For quantification of total sugars, samples of lyophilised cell walls (2 mg) were resuspended in 2 mL of 2 M trifluoroacetic acid (TFA) in a water bath at 100 °C for 4 h (Schoffelmeer et al. 1999). The acid was evaporated, and the residue was resuspended in 1 mL of deionised water. The total sugar content was determined as mentioned above (Dubois et al. 1956), using glucose (Sigma-Aldrich®) as standard. Uronic acids were measured by resuspending 2 mg of the lyophilised cell wall in 2 mL of 81% H2SO4 for 1 h at room temperature (Schoffelmeer et al. 1999). The uronic acid content was estimated according to Filisetti-Cozzi and Carpita (1991), using glucuronic acid (Sigma-Aldrich®) as standard. For chitin quantification, 2 mg of lyophilised cell walls was hydrolysed with 1 mL 6 M HCl in a water bath at 100 °C for 8 h. The hydrolysates were evaporated and resuspended in 1 mL deionised water (Schoffelmeer et al. 1999). The glucosamine concentration was determined as Chen and Johnson (1983) described and modified by Pessoni et al. (2005). Aliquots of 1 mL of the hydrolysates were added to 0.25 mL of 4% (v/v) acetylacetone in 1.25 N sodium carbonate and heated at 90 °C for 1 h in sealed flasks. After cooling, 2 mL of ethanol was added and stirred to dissolve the precipitate. Posteriorly, 0.25 mL Ehrlich’s reagent (1.6 g of p-dimethylaminobenzaldehyde in 60 mL of a solution of ethanol:concentrated HCl (1:1)) was added, and the absorbance was measured at 530 nm. Glucosamine hydrochloride (Sigma-Aldrich®) was used as standard.

Analysis of cell wall monosaccharides

Cell wall samples (2 mg) were suspended in 2 mL of 2 N TFA and incubated in a water bath at 100 °C for 4 h (Schoffelmeer et al. 1999).
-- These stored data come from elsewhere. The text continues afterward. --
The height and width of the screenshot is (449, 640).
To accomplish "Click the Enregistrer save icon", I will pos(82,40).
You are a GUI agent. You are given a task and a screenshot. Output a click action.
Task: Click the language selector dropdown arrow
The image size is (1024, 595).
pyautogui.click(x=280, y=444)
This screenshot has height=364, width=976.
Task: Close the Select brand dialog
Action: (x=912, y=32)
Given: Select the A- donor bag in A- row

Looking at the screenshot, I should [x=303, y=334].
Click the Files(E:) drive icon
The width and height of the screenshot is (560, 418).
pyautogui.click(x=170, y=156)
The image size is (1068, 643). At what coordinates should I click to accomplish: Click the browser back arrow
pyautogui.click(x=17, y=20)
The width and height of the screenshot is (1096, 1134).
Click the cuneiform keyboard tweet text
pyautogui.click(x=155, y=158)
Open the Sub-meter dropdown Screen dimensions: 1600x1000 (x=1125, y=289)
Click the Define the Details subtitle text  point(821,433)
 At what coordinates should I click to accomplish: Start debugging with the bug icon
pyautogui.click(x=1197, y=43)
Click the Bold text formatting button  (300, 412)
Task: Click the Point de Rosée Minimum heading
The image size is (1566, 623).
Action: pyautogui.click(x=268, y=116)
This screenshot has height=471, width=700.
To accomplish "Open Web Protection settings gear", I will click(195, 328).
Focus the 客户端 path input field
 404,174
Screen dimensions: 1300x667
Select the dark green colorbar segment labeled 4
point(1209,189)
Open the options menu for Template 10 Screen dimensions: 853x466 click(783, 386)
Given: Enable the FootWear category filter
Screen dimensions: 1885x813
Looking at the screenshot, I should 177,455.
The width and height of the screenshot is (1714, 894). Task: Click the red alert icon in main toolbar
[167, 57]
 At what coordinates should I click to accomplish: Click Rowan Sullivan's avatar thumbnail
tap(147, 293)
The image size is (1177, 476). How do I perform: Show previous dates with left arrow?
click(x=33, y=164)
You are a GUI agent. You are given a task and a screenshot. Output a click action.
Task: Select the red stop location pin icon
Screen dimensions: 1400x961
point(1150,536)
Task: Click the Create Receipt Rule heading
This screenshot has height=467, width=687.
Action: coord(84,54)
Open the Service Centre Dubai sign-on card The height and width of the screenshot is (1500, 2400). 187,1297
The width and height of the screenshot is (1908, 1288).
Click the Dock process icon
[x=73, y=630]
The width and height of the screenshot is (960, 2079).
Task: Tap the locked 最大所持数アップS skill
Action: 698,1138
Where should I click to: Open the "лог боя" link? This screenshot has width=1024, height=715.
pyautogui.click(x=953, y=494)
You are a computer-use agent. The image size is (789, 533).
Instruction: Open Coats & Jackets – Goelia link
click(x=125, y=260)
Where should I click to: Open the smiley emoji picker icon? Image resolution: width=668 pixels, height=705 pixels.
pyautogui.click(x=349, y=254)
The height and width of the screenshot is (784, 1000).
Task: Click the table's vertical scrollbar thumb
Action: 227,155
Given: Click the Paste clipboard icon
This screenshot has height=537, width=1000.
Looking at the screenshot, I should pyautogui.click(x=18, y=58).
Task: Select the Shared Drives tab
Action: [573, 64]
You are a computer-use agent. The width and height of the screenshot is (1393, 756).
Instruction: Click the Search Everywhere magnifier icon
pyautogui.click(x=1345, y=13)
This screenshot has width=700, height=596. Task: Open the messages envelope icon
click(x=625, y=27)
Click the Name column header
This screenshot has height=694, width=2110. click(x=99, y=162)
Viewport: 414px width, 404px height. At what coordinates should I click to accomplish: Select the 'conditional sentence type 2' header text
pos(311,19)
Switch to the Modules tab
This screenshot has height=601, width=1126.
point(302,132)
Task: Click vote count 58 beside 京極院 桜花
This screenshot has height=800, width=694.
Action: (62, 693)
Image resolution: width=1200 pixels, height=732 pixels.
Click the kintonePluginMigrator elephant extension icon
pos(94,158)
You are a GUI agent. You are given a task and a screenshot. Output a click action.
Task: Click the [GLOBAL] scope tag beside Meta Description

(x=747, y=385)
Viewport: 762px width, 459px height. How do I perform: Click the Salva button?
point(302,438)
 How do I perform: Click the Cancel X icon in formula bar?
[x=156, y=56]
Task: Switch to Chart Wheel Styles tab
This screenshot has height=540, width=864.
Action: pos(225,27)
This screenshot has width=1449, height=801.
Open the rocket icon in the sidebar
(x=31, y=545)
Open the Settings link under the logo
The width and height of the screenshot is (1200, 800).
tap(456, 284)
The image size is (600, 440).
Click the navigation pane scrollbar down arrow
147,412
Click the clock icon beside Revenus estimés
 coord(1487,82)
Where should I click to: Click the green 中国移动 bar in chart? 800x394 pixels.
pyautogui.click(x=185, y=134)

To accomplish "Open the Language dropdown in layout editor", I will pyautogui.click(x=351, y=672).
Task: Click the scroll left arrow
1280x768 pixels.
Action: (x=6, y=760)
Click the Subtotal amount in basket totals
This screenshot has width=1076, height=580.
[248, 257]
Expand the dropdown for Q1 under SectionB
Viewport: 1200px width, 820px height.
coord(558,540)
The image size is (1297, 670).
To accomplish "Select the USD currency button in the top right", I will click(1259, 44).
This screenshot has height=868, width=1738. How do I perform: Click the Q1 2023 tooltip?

The acid was evaporated entirely, and the hydrolysates were dissolved in 1 mL of deionised water. Monosaccharides were analysed by HPAEC/PAD on a Dionex ICS-3000 with CarboPac PA-1 column, using isocratic 16 mM NaOH. Fucose, rhamnose, arabinose, galactose, glucose and mannose (Sigma-Aldrich®) were used as identification standards.

Primer design for RT-qPCR analysis

The complete sequences of the genes encoding for β-1,3-glucan synthase (FKS1), chitin synthases (CHS1, CHS 2, CHS 4, CHS 5 and CHS 7) and the elongation factor 1-α (EF1-α) from Nectria haematococca (teleomorph of Fusarium solani) were obtained from GenBank (Table 1). Primers for qPCR were designed on target and reference gene sequences, using the software Primer-BLAST (NCBI), according to the following parameters: size of the primers 20 bp, Tm value of 60 °C and amplicon sizes between 50 and 150 bp. Primer pairs were analysed using the OligoAnalyzer 3.1 online tool (https://www.idtdna.com/calc/analyzer) to determine self and hetero dimers and hairpins. Primer pairs were submitted to match analysis with coding regions of target genes. They were then subjected to in silico PCR (Primer-BLAST) using N. haematococca genome as a template. The sequences of the primers are shown in Table 1.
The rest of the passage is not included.